• Task item:
Write out all of the lines below, exactly and completely.

++++ Provided entries ++++

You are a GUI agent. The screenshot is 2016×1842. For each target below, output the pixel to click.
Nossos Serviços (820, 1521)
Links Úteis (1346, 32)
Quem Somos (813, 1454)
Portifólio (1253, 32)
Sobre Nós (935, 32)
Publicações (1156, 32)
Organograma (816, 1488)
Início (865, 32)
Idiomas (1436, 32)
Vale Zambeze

++++

• The answer:
You are a GUI agent. The screenshot is 2016×1842. For each target below, output the pixel to click.
Nossos Serviços (820, 1521)
Links Úteis (1346, 32)
Quem Somos (813, 1454)
Portifólio (1253, 32)
Sobre Nós (935, 32)
Publicações (1156, 32)
Organograma (816, 1488)
Início (865, 32)
Idiomas (1436, 32)
Vale Zambeze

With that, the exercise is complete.